Following the genomic era, a large number of genes coding for enzymes predicted to synthesize and degrade 3'-5'-cyclic diguanylic acid (c-di-GMP) was found in most bacterial genomes and this nucleotide emerged as an important intracellular signal molecule controlling bacterial behavior. An association between high levels of c-di-GMP and antibiotic resistance is often assumed, since c-di-GMP regulates biofilm formation and this mode of growth leads to enhanced antibiotic resistance; however, a clear understanding of this correlation is missing. Here, through two-dimensional electrophoresis gels, we found that overexpression of c-di-GMP in Pseudomonas aeruginosa leads to decreased levels of five outer membrane porins, including OprD, responsible for the antibiotic imipenem uptake. We demonstrated that the strain with high c-di-GMP levels is sensitive to the same minimal inhibitory concentration (MIC) of imipenem as the wild type strain, but it showed a fitness advantage when grown at sub-MIC imipenem.

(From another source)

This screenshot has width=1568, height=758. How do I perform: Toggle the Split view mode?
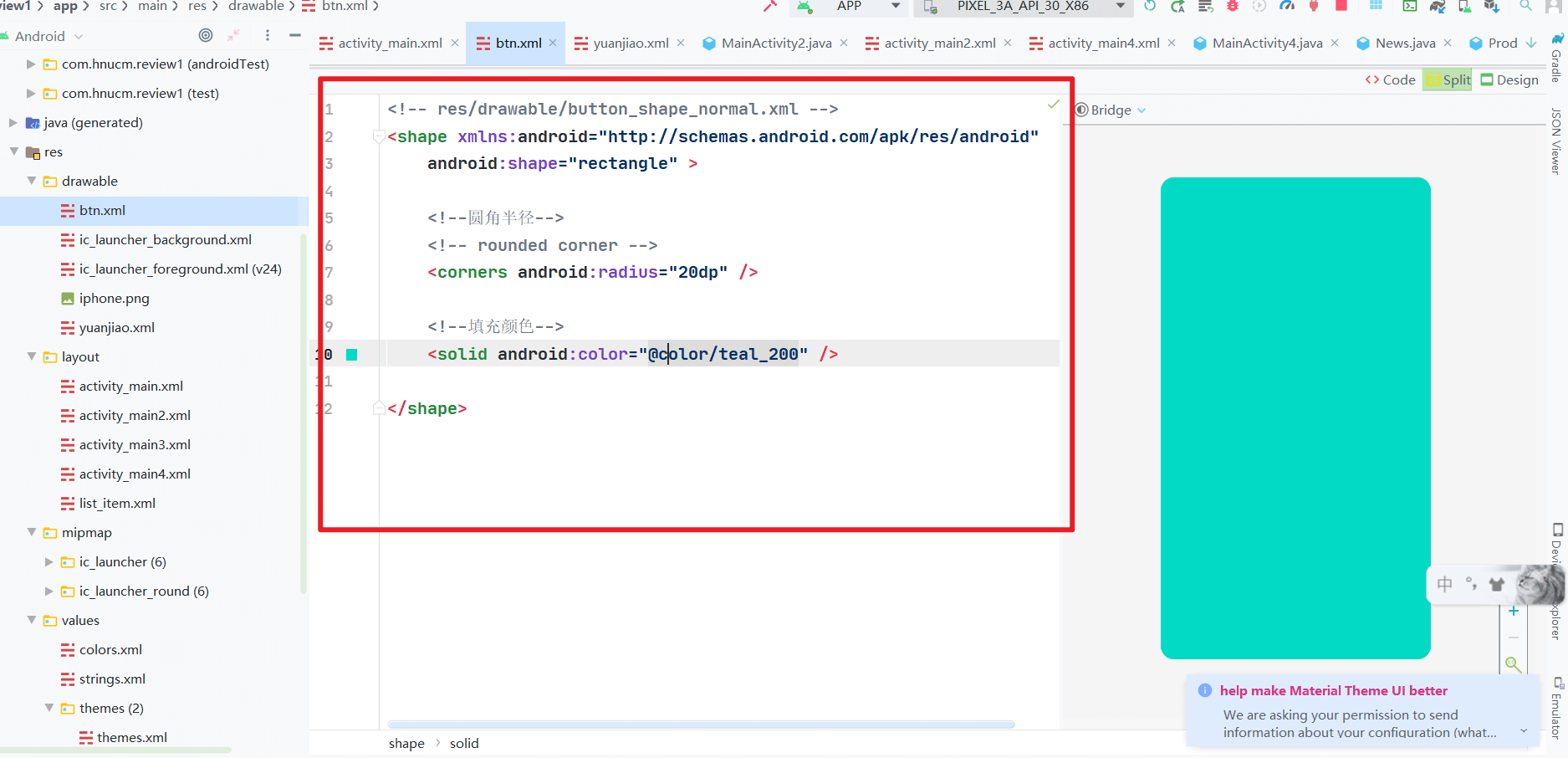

Microscopic analysis using CFP-tagged strains demonstrated that the presence of imipenem provides a competitive advantage to cells with higher c-di-GMP over wild-type or low c-di-GMP levels strains. To rule out the effect of biofilm formation, we constructed a strain with high c-di-GMP levels in a pelD mutant background, that does not form biofilm and observed that this strain still present a fitness advantage in sub-MIC imipenem. The resistance mechanism is not due to transcriptional regulation of the β-lactamase or main efflux pumps genes, as analyzed by qRT-PCR. Our findings show that c-di-GMP levels modulate the fitness of P. aeruginosa in the presence of drugs through the modulation of outer membrane proteins and irrespective of the biofilm mode of growth; thus, regulation of c-di-GMP levels could represent a novel control approach against harmful bacteria.